=== What to work on ===
May I please have every record restated word for word, with the images left out?

══════════════════════════════

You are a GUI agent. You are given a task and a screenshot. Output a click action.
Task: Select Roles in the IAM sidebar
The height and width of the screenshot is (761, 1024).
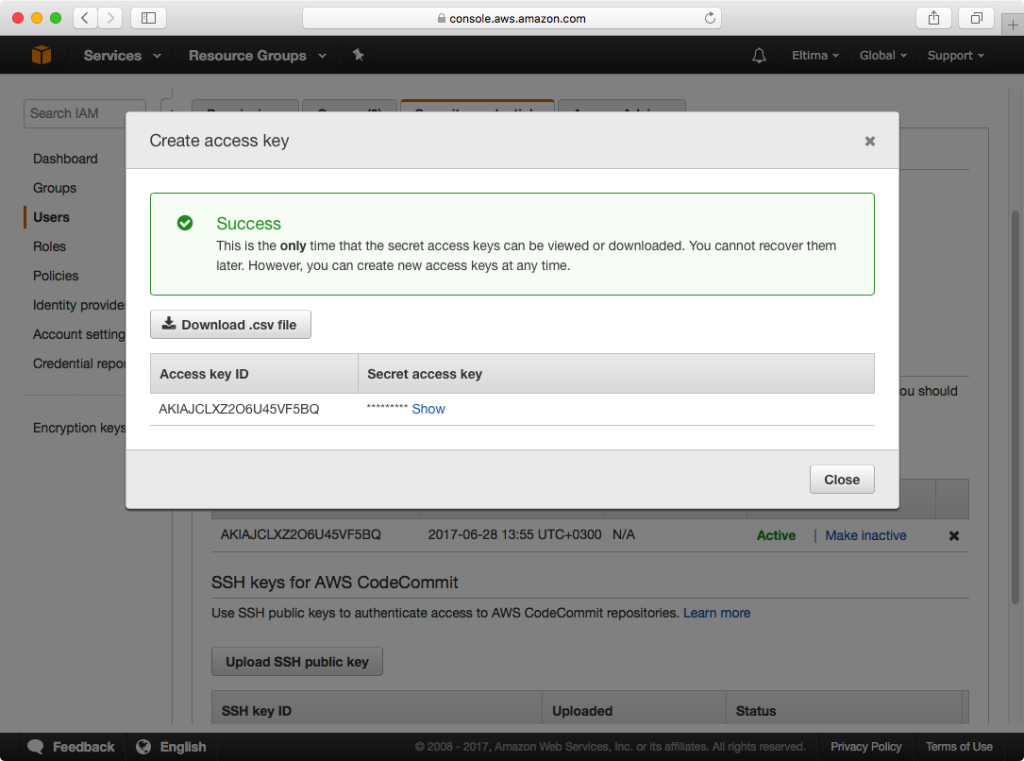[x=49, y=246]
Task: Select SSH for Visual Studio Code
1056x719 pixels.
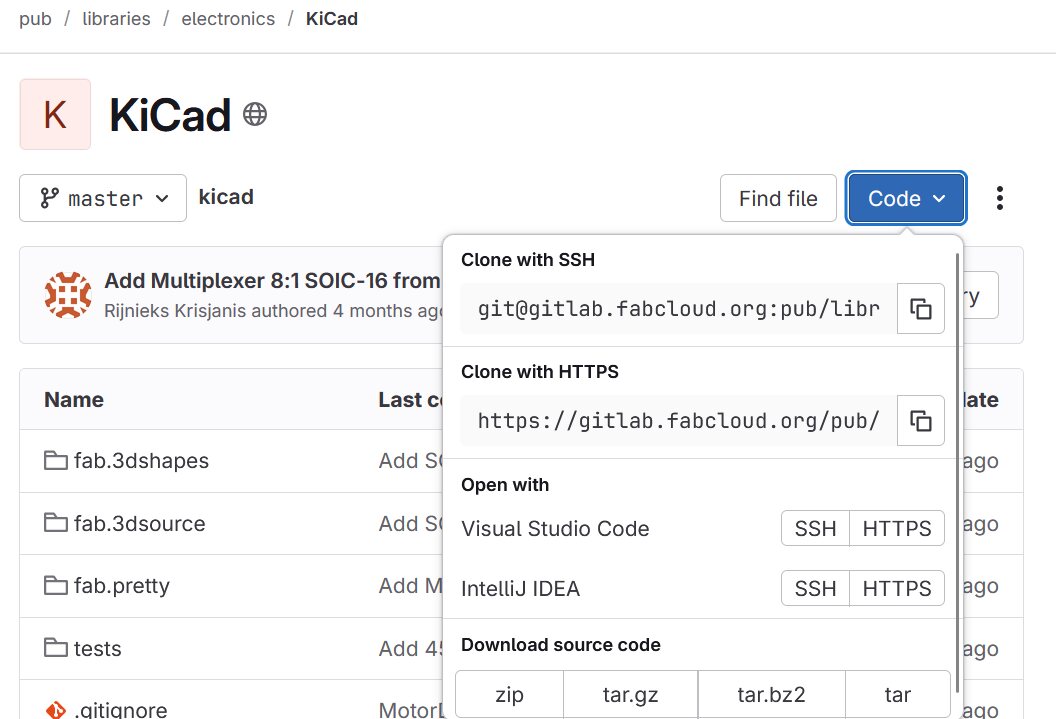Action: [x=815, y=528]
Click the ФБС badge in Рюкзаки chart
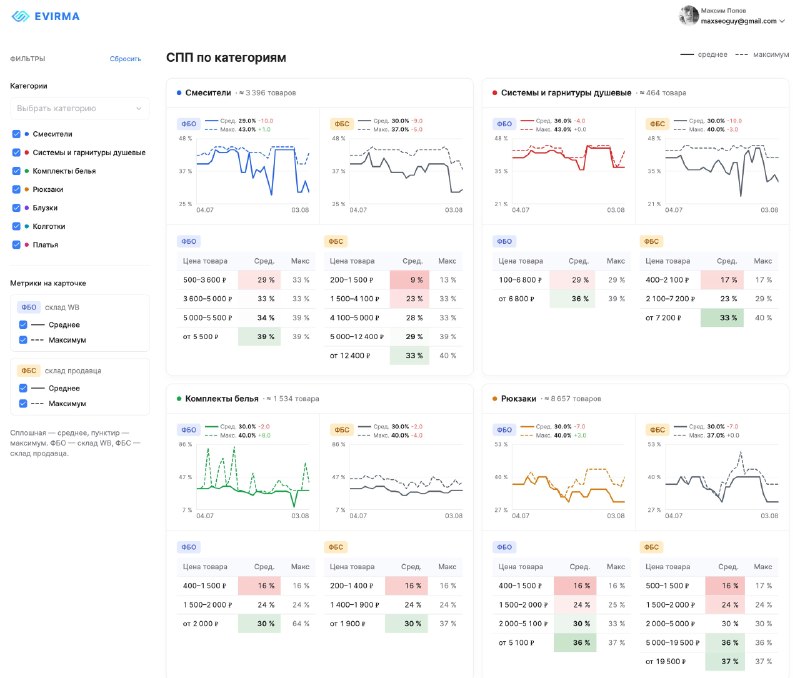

══════════════════════════════

=== Task solution ===
You are a GUI agent. You are given a task and a screenshot. Output a click action.
Task: Select Roles in the IAM sidebar
The height and width of the screenshot is (761, 1024).
[x=49, y=246]
Task: Select SSH for Visual Studio Code
1056x719 pixels.
Action: [x=815, y=528]
Click the ФБС badge in Рюкзаки chart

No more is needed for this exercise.